Para Maurílio Freitas da Silva, morador há 50 anos, só máquina escavadeira pode descobrir o xisto, "não adianta a gente ir lá com enxada".
Em 1978, aos 70 anos de idade, Aurélio Carneiro Lobo relatou à FOLHA a sua origem em duas tradicionais famílias de Jaguariaíva e a vocação de minerador que o levou, muito jovem, a garimpar diamantes em rios e a se envolver na localização de jazidas de carvão no Norte Pioneiro, quando conheceu o célebre geólogo Eusébio de Oliveira. E receberia, apesar de não ter formação superior, a "Comenda Couto de Magalhães", da Sociedade Geográfica Brasileira.

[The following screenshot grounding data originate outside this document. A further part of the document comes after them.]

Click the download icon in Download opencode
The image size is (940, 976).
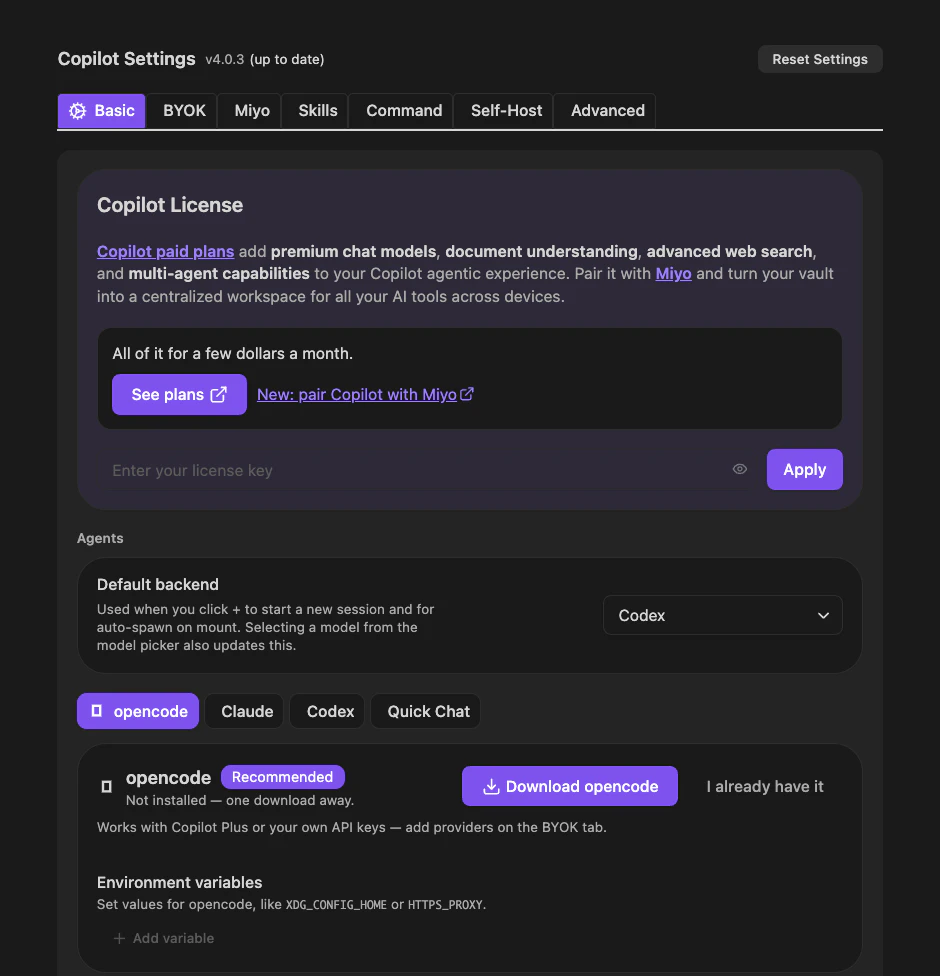pyautogui.click(x=491, y=787)
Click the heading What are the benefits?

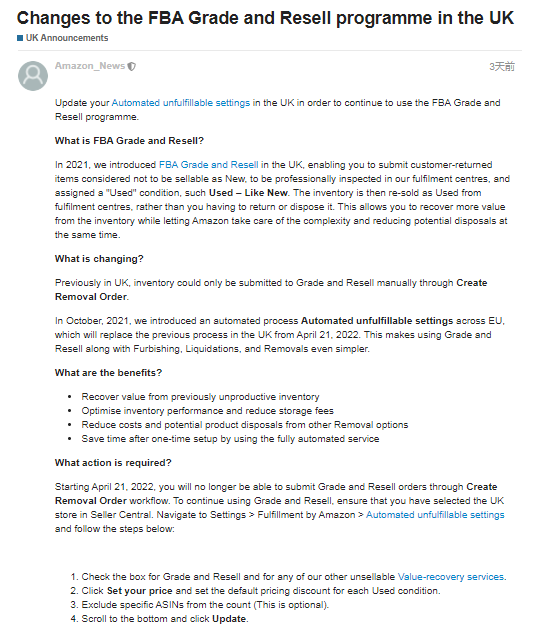click(108, 373)
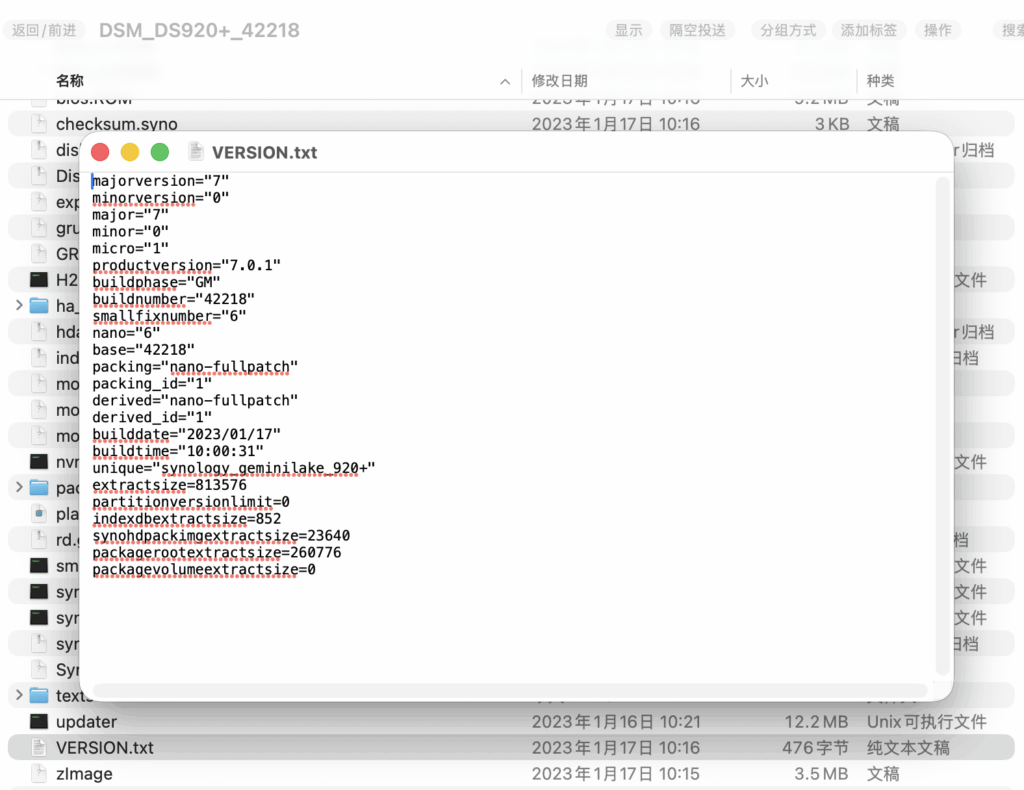Select the updater executable icon
Viewport: 1024px width, 790px height.
tap(39, 721)
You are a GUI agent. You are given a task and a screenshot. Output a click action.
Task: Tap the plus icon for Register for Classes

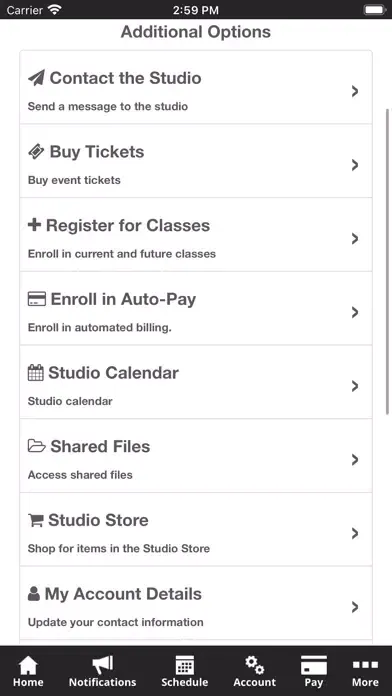tap(34, 225)
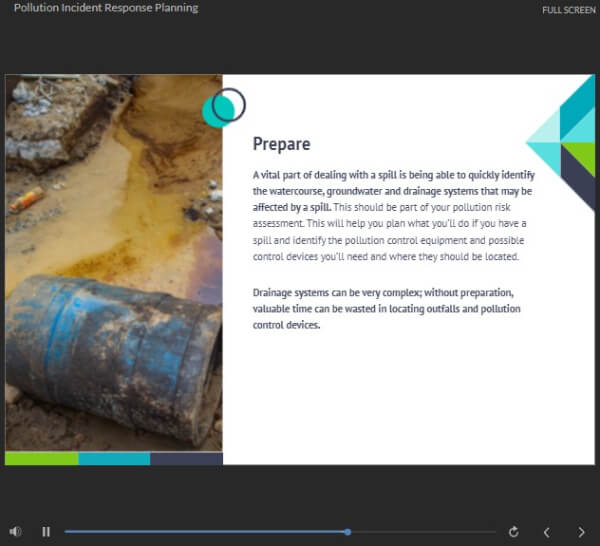Click the 'Drainage systems can be very complex' paragraph

(x=386, y=309)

Tinha mil alqueires em Sapopema, herdados do pai, e iniciou o aproveitamento do xisto em 1943, valendo-se de uma adaptação do processo alemão Ulman por seu amigo Teodoro Dietrich, em Curitiba. Retiradas do solo, as rochas de xisto passavam por um britador e os fragmentos eram postos em cinco retortas (recipientes de laboratório) e aquecidos entre 300 e 400 graus por fogo a lenha indireto em forno de tijolos. Daí a evaporação, passando o xisto em estado gasoso a um condensador e, por serpentinas, aos tanques.
Resultavam dois produtos: a cada mil litros de óleo bruto, 200 litros de água amoniacal contendo ureia e amônia, elementos importados pela indústria de fertilizantes, porém descartada em Sapopema. Pela diferença de pesos, o óleo e a água ficavam separados nos tanques.
Conforme Aurélio, o rendimento ficava entre 7% e 10% ou 7 a 10 litros de óleo por 100 do líquido apurado. Inconveniente: o poder corrosivo do óleo bruto diminuía a vida útil dos motores. Na década de 70, o Brasil ainda dependia do petróleo importado e impôs o racionamento de combustíveis com o segundo "choque" (1979/80) dos países produtores, que acumulou alta de 180% no preço internacional. No entender de Aurélio, poderia haver uma contribuição do xisto, se o governo liberasse as regiões de afloração a particulares, que entregariam o óleo bruto à Petrobras para refinar.